Mustafa ÖZCAN
Beton ve metal medeniyet
Hayatım boyunca en etkilendiğim üç roman saymam istenirse şöyle sıralardım: İlki, Hermann Hesse’in Siddhartha adlı mistik romanıydı. Uzun süre etkisinde kaldım ve etkisinin azalarak da olsa devam ettiğini söyleyebilirim. İkinci roman ise Anatole France’ın Thaïs adlı romanı idi. Üçüncüsü ise Mısırlı yazar ve kütüphaneci Yusuf Zeydan’ın Azazil adlı romanıdır. Üçüncüsünün intihal olduğuna dair tartışmalara bir de Yusuf Zeydan’nı şahsiyeti üzerinde yapıların çekişmelerin gölgesi eşlik etmektedir.
Üç romancının da kendisine göre mistik-felsefi derinliği var. Doğu hikemiyatına karşı adeta Hermann Hesse ile Paulo Coelho gibi isimler roman tadında Batı hikemiyatını kaleme aldılar. Ya da Batı hikemiyatı onlarla ete kemiğe büründü ve uç verdi. Bununla birlikte yaşadığımız çağ ve ona damgasını vuran medeniyette hikemiyatı fazla yer yok. Aksine yaşadığımız çağ İbni Arabi’nin ifadesiyle hikmet dilimlerini öldürüyor. Bunu en iyi görenlerden birisi de Batı’da bir doğulu gibi yaşayan Hermann Hesse gibiler olmuştur. Miguel Serrano ‘Carl Gustav Jung ve Hermann Hesse/İki Dostun Hatıraları’ kitabında medeniyet analizine bir rüyasının ışığında yapıyor.
Rüya
"Zürih’te o akşam bir rüya gördüm. Bir üniversiteye benzeyen, çok katlı, büyük, beyaz bir bina gördüm. Öğrencilerle doluydu, çoğu pozitif bilimler veya mühendislik ya da fizik gibi uygulamalı bilimler okuyan öğrencilerdi. Hepsi bilgilerini elle tutulabilir sonuçlar almak için kullanıyor gibiydiler; yaptıkları şeyin önemi üzerinde düşünmeden otomatik biçimde uyguluyorlardı. Şüpheden şikayetçi değillerdi ve hayati nitelikler için kaygı taşımıyorlardı. Rüyamdaki bu üniversite geleceğin dünyasını temsil ediyor gibiydi. Sınıflardan çıkan insanlar sert ve metalikti, kendilerini sadece mekanik kanunlarıyla ifade ediyorlar ve kendileri bu kanunların ürünleri haline geliyorlardı. Etten kemikten bir dünyanın son örnekleri ölmüşlerdi, tanrılar ve şeytanların olduğu canlı bir dünyanın kaygısını taşıyan o örnekler, anti–insanın bu yeni kuşağı tarafından romantik idealistler, çürümüş burjuva bir toplumun salt ürünü olarak görülüyorlardı.

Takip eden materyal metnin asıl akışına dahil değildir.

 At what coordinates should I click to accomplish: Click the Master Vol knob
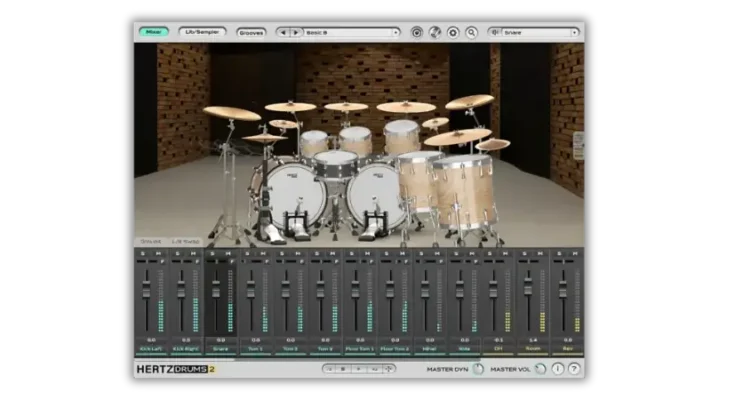point(540,368)
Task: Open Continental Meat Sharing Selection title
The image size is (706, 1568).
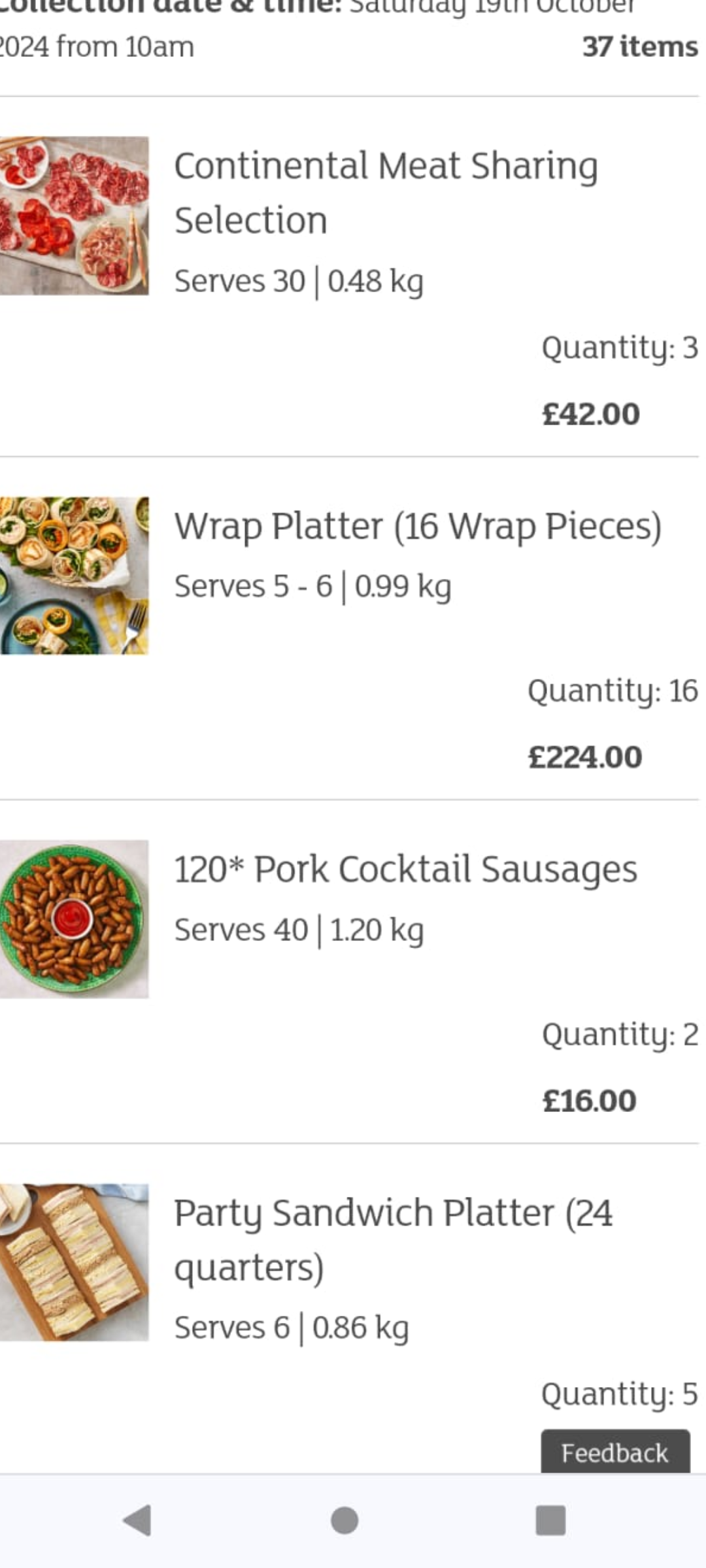Action: 386,192
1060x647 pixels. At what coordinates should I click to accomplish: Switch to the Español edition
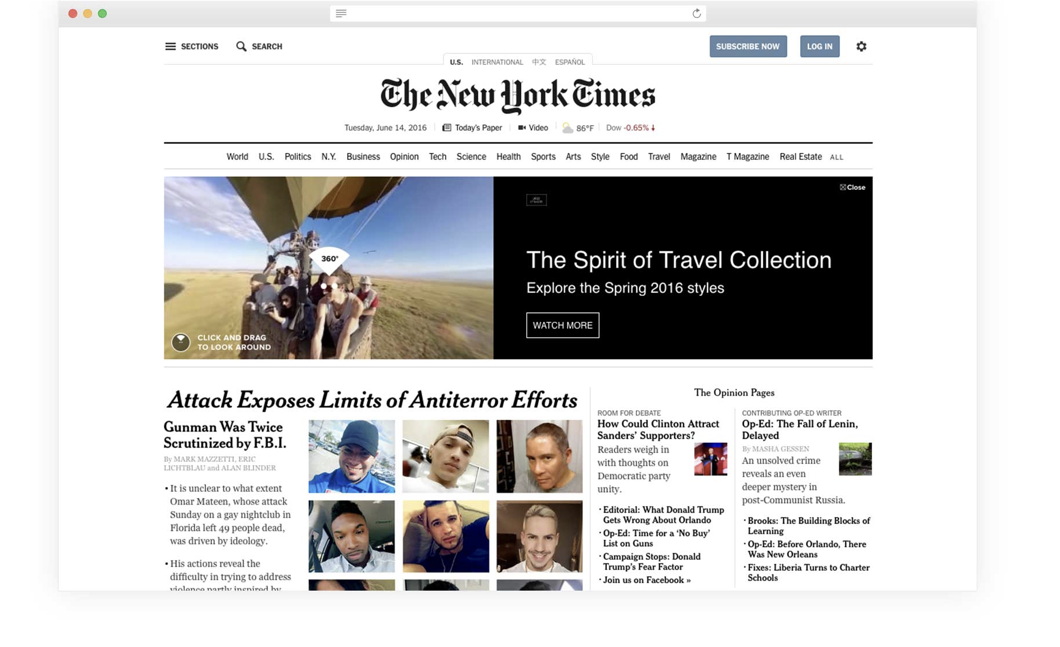(570, 62)
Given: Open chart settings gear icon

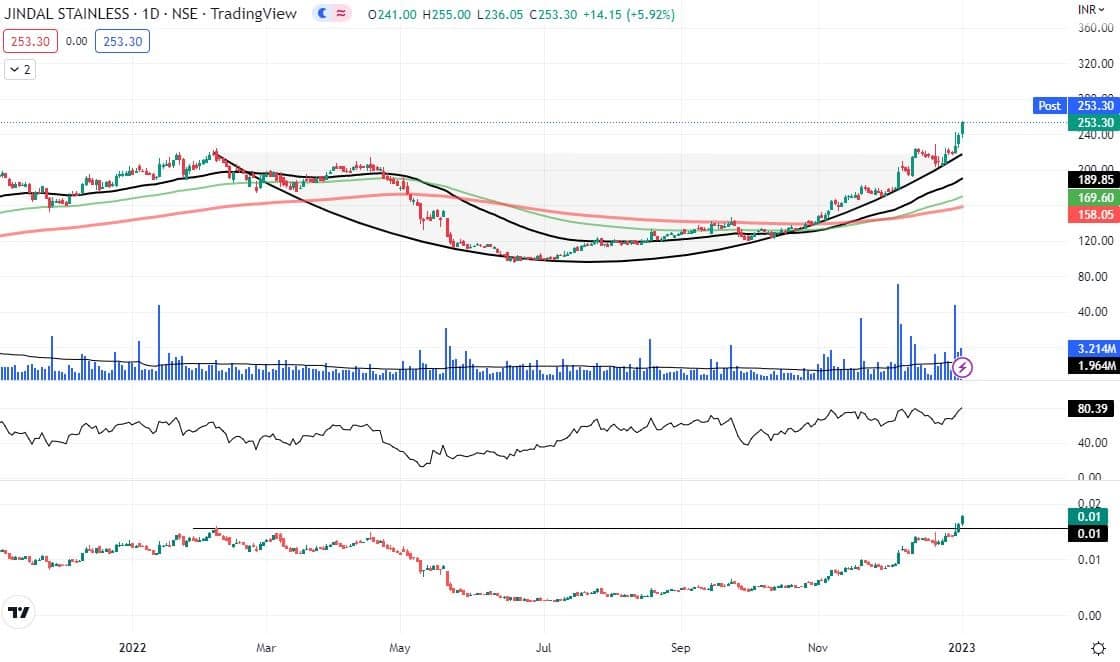Looking at the screenshot, I should 1096,648.
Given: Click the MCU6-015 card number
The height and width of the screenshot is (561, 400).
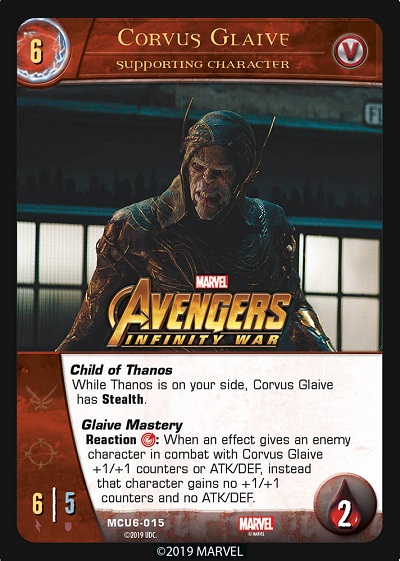Looking at the screenshot, I should pyautogui.click(x=136, y=523).
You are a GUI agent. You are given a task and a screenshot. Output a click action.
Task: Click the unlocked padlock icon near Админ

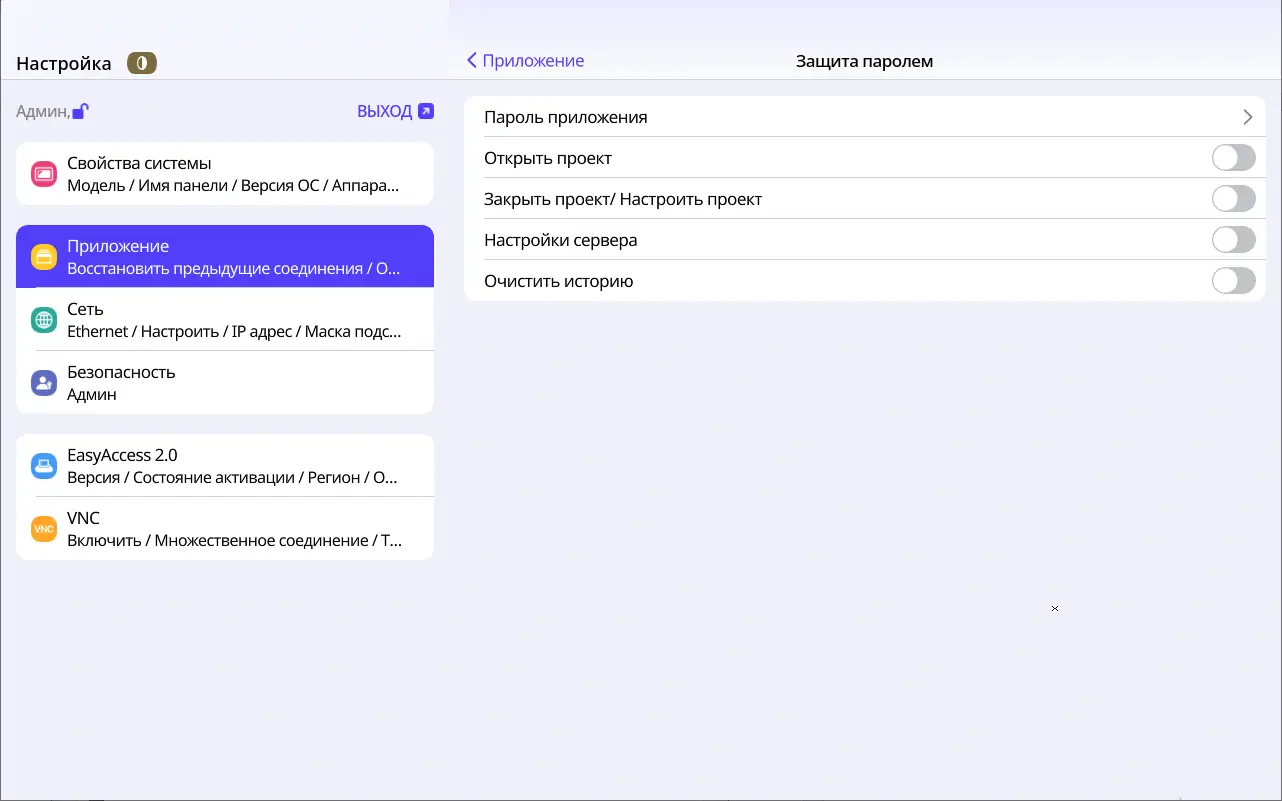coord(80,111)
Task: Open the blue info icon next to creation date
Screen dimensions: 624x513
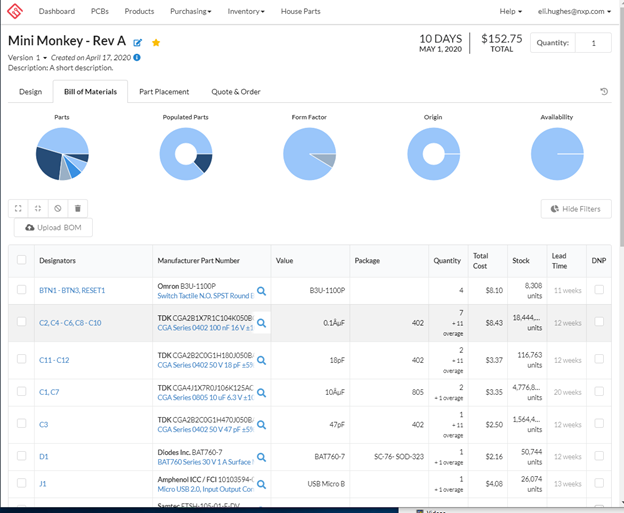Action: (137, 57)
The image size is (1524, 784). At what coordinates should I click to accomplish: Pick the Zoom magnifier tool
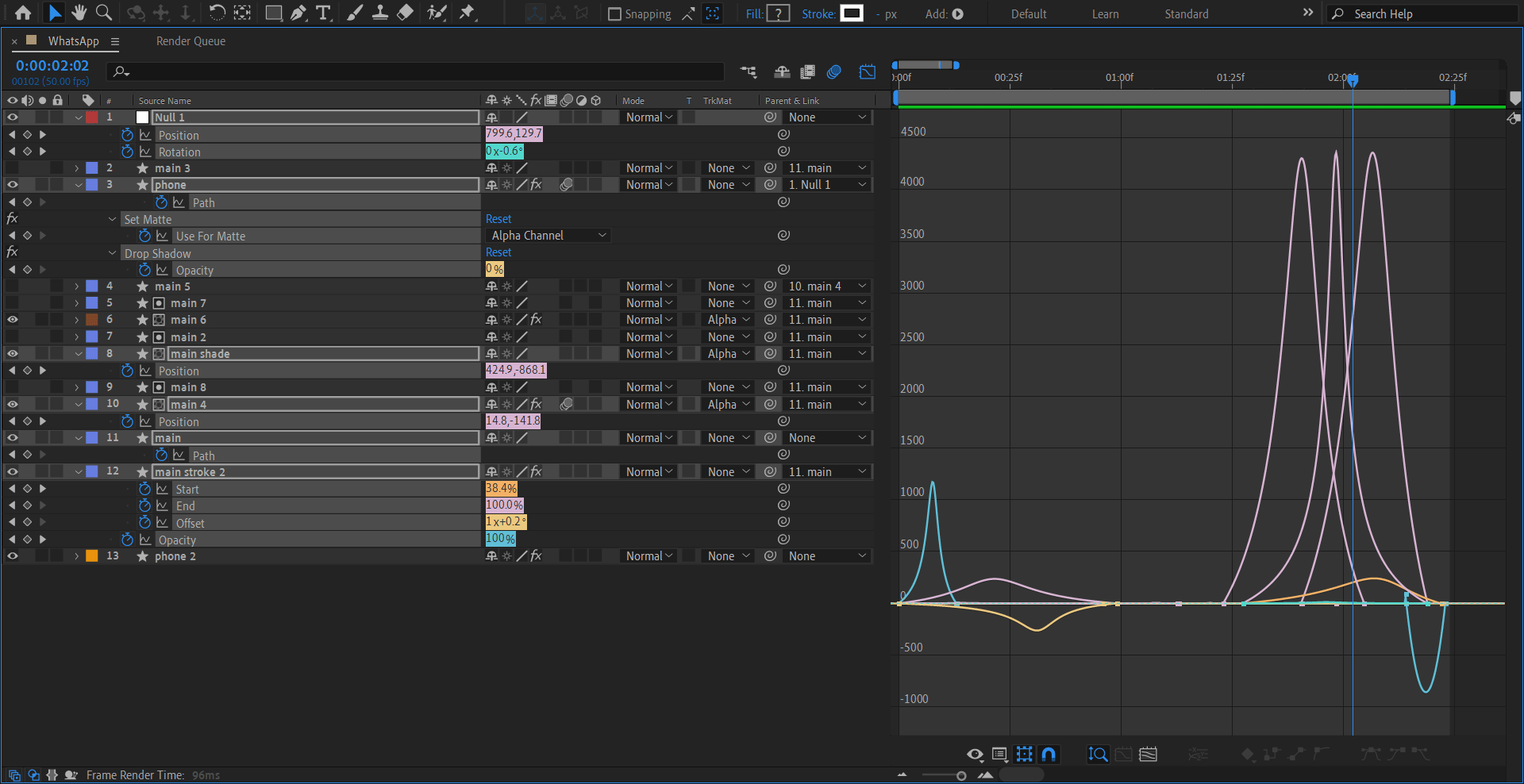pos(104,13)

"Buradan hareketle rüyam şunu düşündürüyordu sanki: Geleceğin -aslında gelecek çoktan geldiği için şimdiki zamanın- arketipi tamamen betondan yapılmış ve asfaltla kaplı bir üniversite binasında kendini uzayın fethine hazırlayan, otomun ve makinanın insanı olurdu. Böylesi bir dünyada kendim için tek bir alan bulamayan, tam bir yabancı olurdum. Yalnız sonradan fark ettim ki Hesse ve Jung gibi insanlar da benzer zorluklarla karşılaşmışlardı. Artık ölmüşlerdi ve yeryüzünün mekanikleşmesinden (robotlaşma da diyebiliriz) artık etkilenmezlerdi; kendi varlıklarının farkında olarak kazandıkları başka dünyalara ulaşmışlardı. Az zamanım kalmıştı fakat şunu biliyordum ki bizzat ben benzer bir çaba göstermek zorunda kalacaktım artık, böylece bu dünyaya asla tekrar dönmeyecek, başka bir dünyaya adım atacaktım. Dünyanın makinalarla dönüştürüldüğü bu kurşuni çölden kendimi kurtarmak zorunda kalacaksam yapmam gereken şey buydu: bu korkunç hapishaneden kaçmak için rüyalarımın muhafızları olan etten kemikten bilge adamların, o eski dostlarımın gittiği aynı ıssız yoldan yürümek zorundaydım.”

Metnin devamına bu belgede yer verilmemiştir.